* **REQUIRED WORK**: Translate this sentence from the skill file below into Spanish: "Design and implement DAG-based ML pipeline architectures using production orchestration tools."

* **PASSAGE GIVEN**:
--*--

Initial commit

2025-11-29 17:56:53 +08:00
commit 468d045de7
24 changed files with 7204 additions and 0 deletions
--- a/skills/mlops-dag-builder/SKILL.md
+++ b/skills/mlops-dag-builder/SKILL.md
@@ -0,0 +1,249 @@
+---
+name: mlops-dag-builder
+description: Design DAG-based MLOps pipeline architectures with Airflow, Dagster, Kubeflow, or Prefect. Activates for DAG orchestration, workflow automation, pipeline design patterns, CI/CD for ML. Use for platform-agnostic MLOps infrastructure - NOT for SpecWeave increment-based ML (use ml-pipeline-orchestrator instead).
+---
+
+# MLOps DAG Builder
+
+Design and implement DAG-based ML pipeline architectures using production orchestration tools.
+
+## Overview
+
+This skill provides guidance for building **platform-agnostic MLOps pipelines** using DAG orchestrators (Airflow, Dagster, Kubeflow, Prefect). It focuses on workflow architecture, not SpecWeave integration.
+
+**When to use this skill vs ml-pipeline-orchestrator:**
+- **Use this skill**: General MLOps architecture, Airflow/Dagster DAGs, cloud ML platforms
+- **Use ml-pipeline-orchestrator**: SpecWeave increment-based ML development with experiment tracking
+
+## When to Use This Skill
+
+- Designing DAG-based workflow orchestration (Airflow, Dagster, Kubeflow)

--*--

* **DATA EXTRACT**:
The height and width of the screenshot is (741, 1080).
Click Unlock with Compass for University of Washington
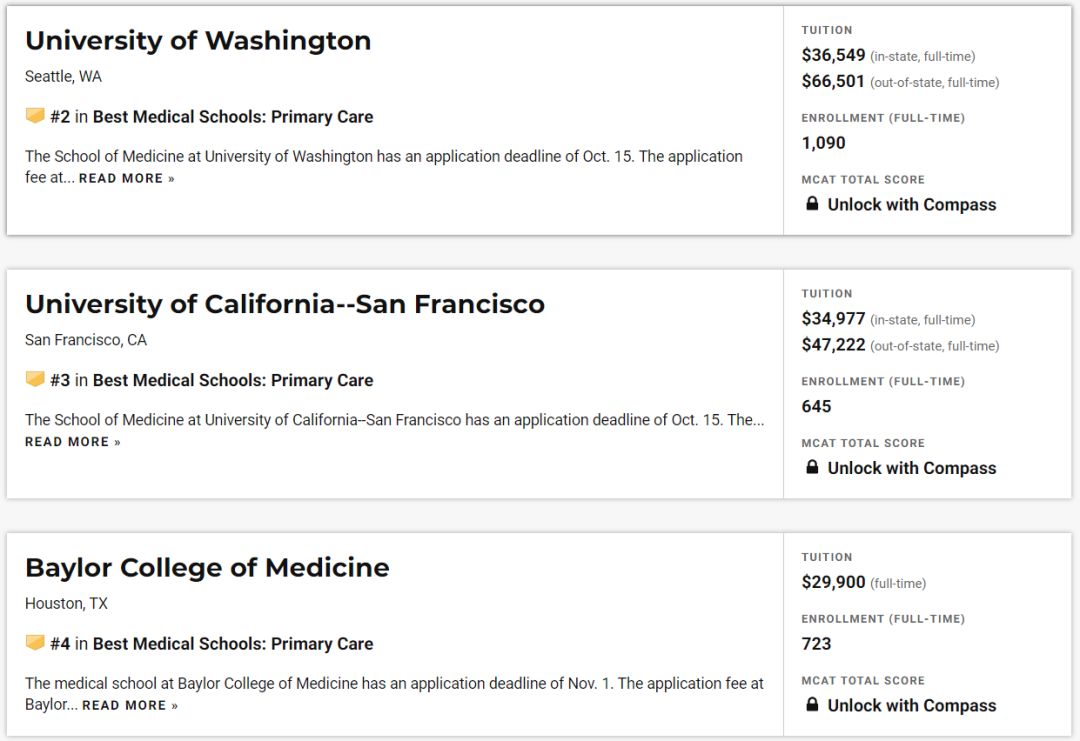pos(912,205)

--*--

* **WRITTEN ANSWER**: Diseñar e implementar arquitecturas de pipelines de ML basadas en DAG utilizando herramientas de orquestación para producción.